# [EXERCISE TASK]
Could you edit the lines starting at the one containing "Task: Click the Settings gear icon" and ending with the last line, replacing "Settings" with "Preferences" and changing nothing else? Leave the pictures out of your answer.

------------------------------

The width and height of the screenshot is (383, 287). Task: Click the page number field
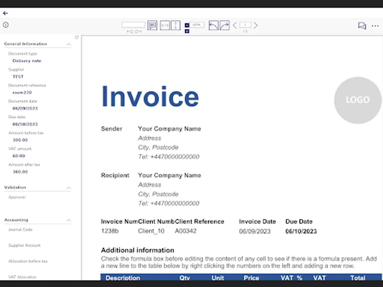coord(245,25)
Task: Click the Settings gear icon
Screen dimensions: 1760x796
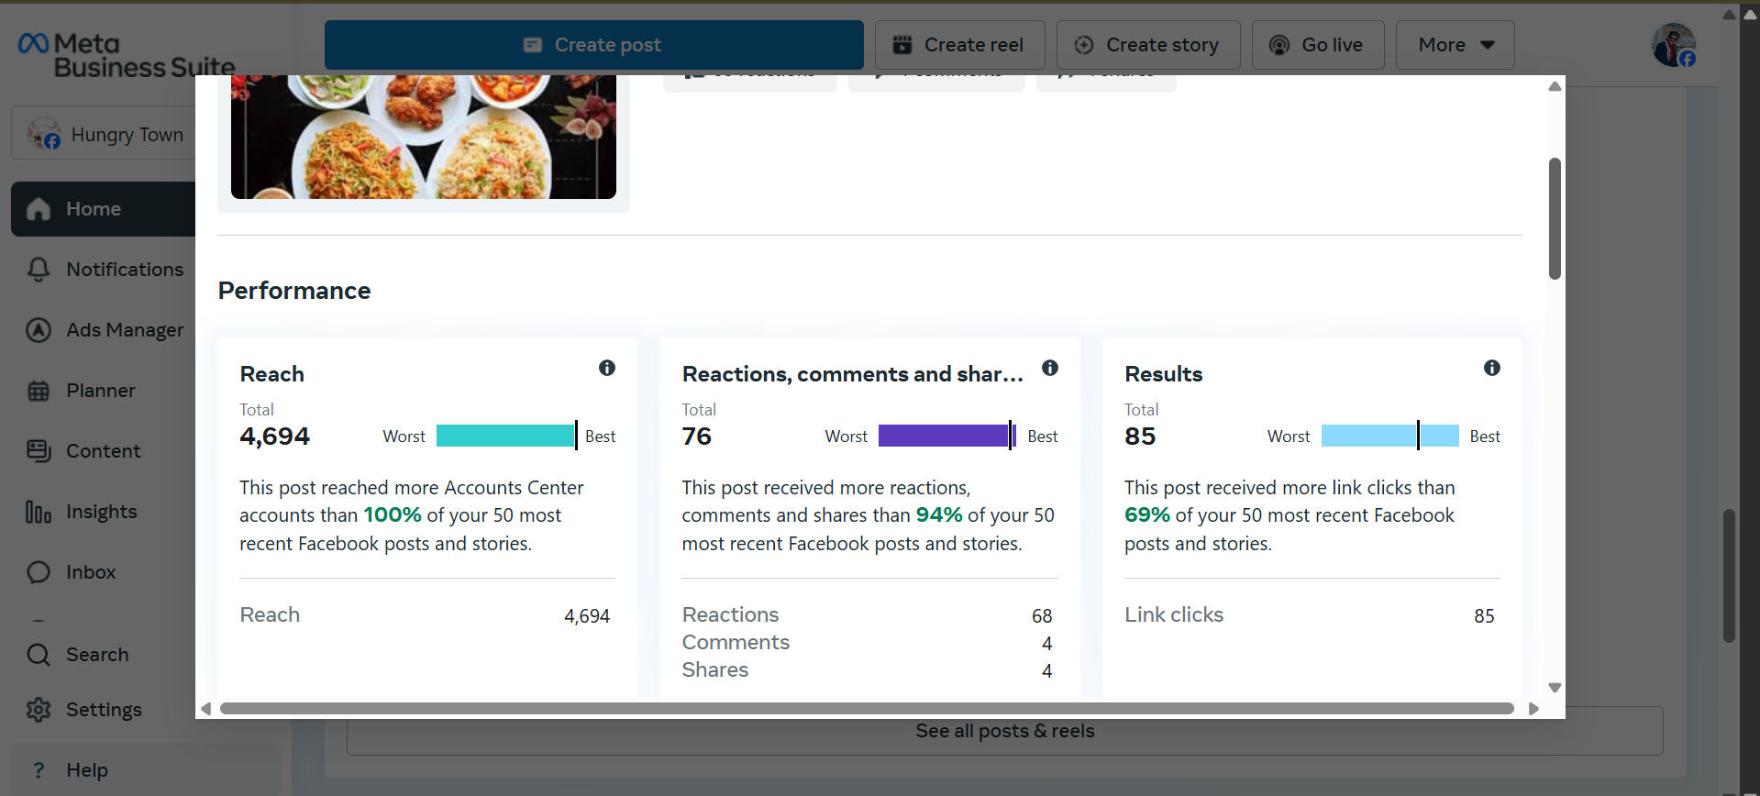Action: click(39, 710)
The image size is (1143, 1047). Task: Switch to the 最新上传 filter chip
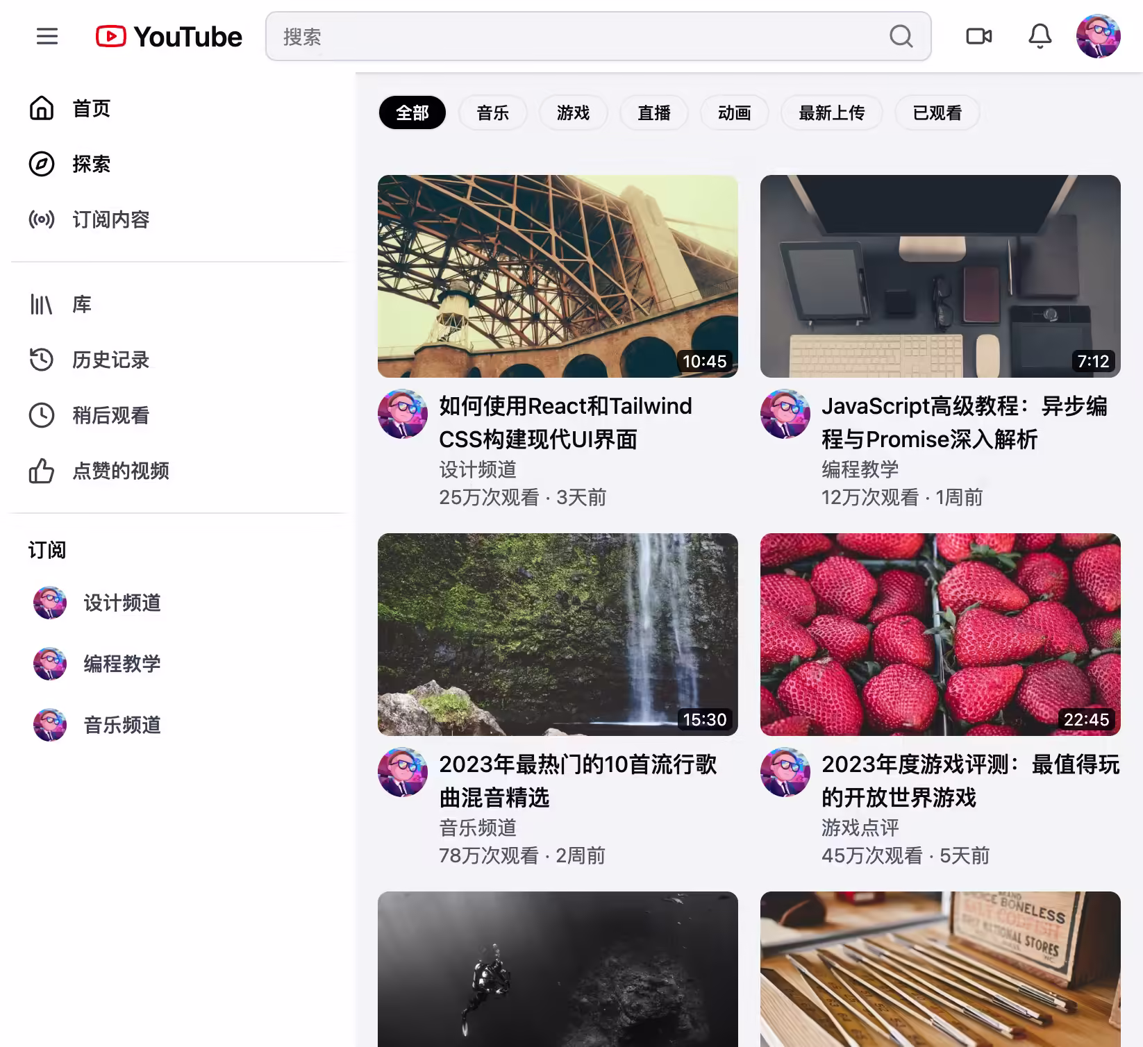(x=831, y=113)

------------------------------

# [RESULT FOR THIS EXERCISE]
Task: Click the Preferences gear icon
Screen dimensions: 1760x796
Action: click(39, 710)
The image size is (1143, 1047). Task: Switch to the 最新上传 filter chip
(x=831, y=113)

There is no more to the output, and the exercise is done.